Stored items
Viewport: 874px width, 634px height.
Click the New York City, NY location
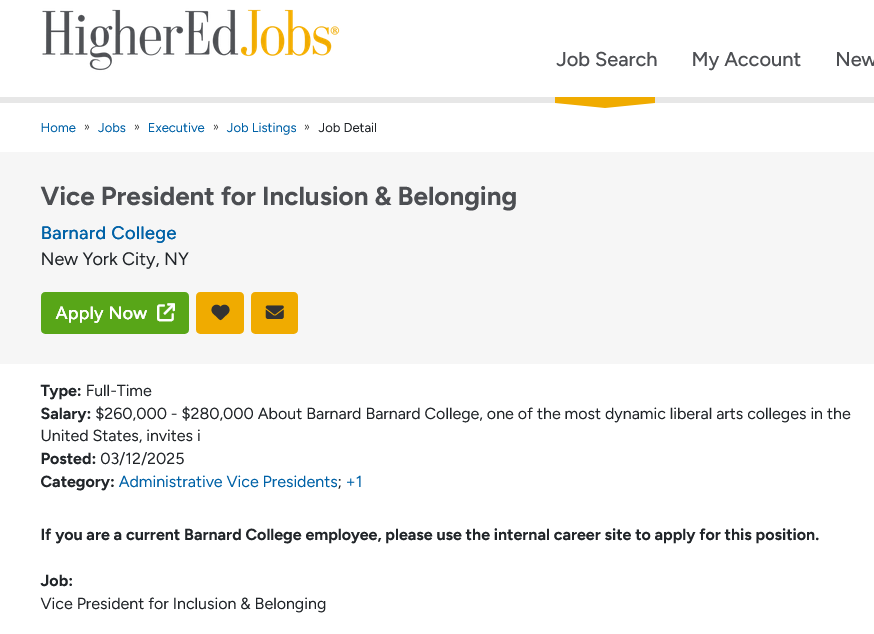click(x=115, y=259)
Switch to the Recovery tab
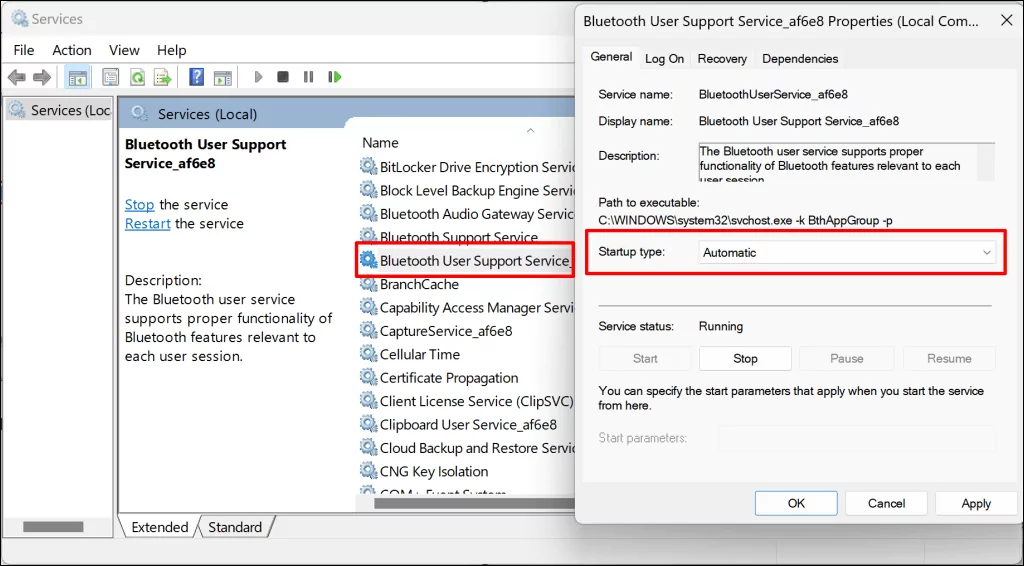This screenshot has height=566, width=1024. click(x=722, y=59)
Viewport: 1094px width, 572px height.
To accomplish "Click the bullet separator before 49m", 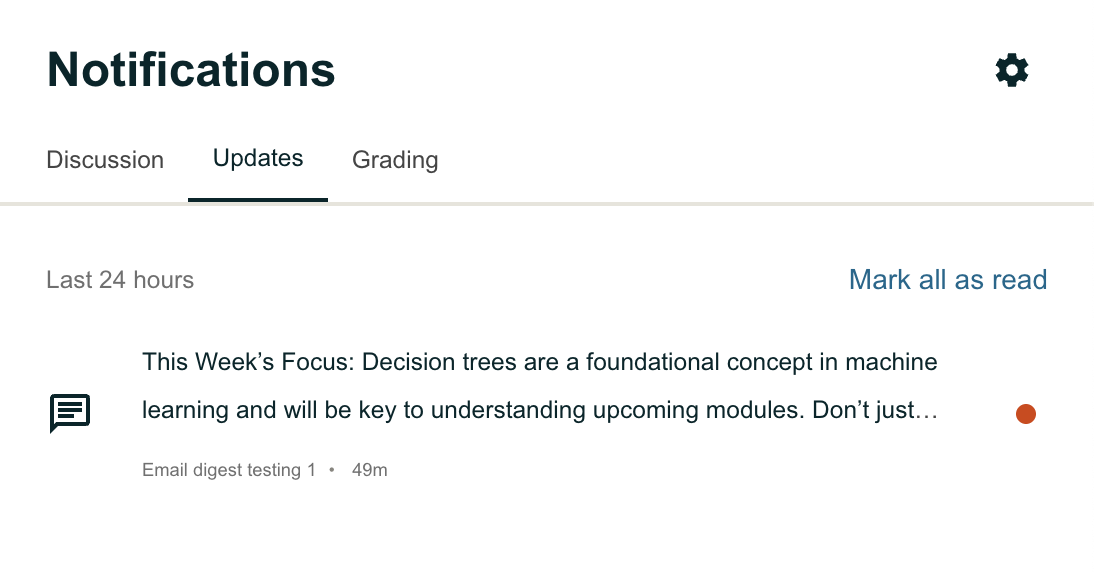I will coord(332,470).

==

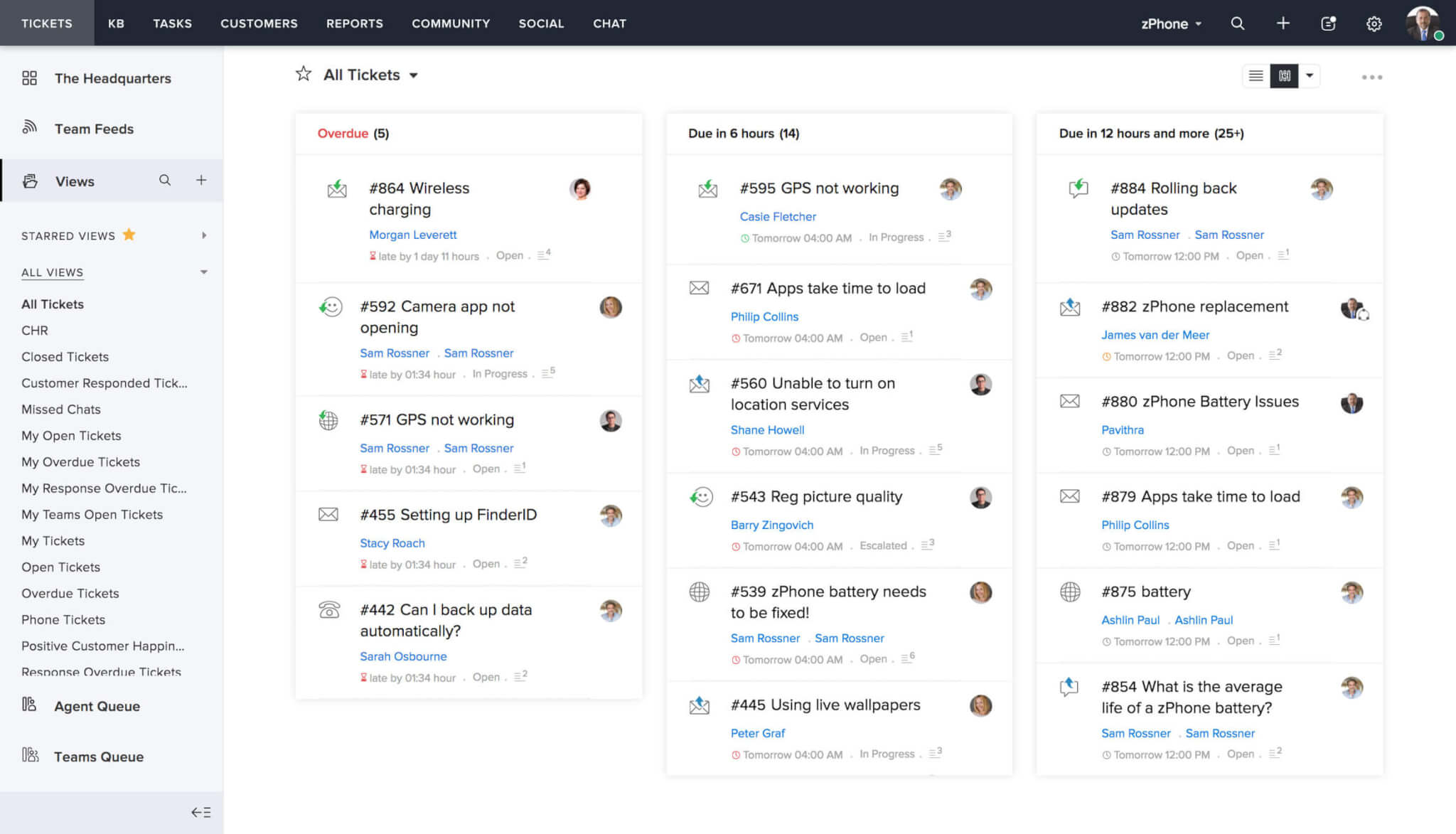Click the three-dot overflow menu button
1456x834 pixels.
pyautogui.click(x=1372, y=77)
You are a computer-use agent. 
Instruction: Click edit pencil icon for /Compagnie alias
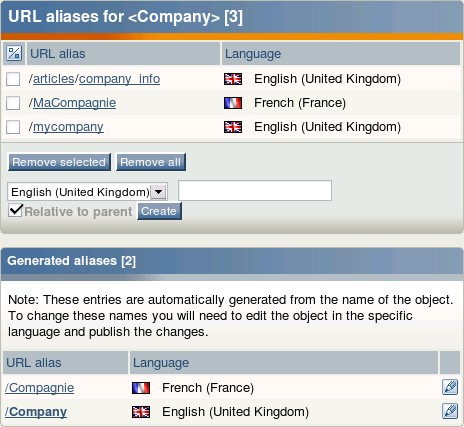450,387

## WORK REQUEST
Among the entries above, copy exactly the stretch from the line holding "Viewport: 874px width, 634px height." through the line holding "Viewport: 1094px width, 572px height.", leaving out any pictures.

## OUTPUT OF THE TASK
Viewport: 874px width, 634px height.
Click the New York City, NY location
click(x=115, y=259)
Switch to the Recovery tab
This screenshot has height=566, width=1024. click(x=722, y=59)
Viewport: 1094px width, 572px height.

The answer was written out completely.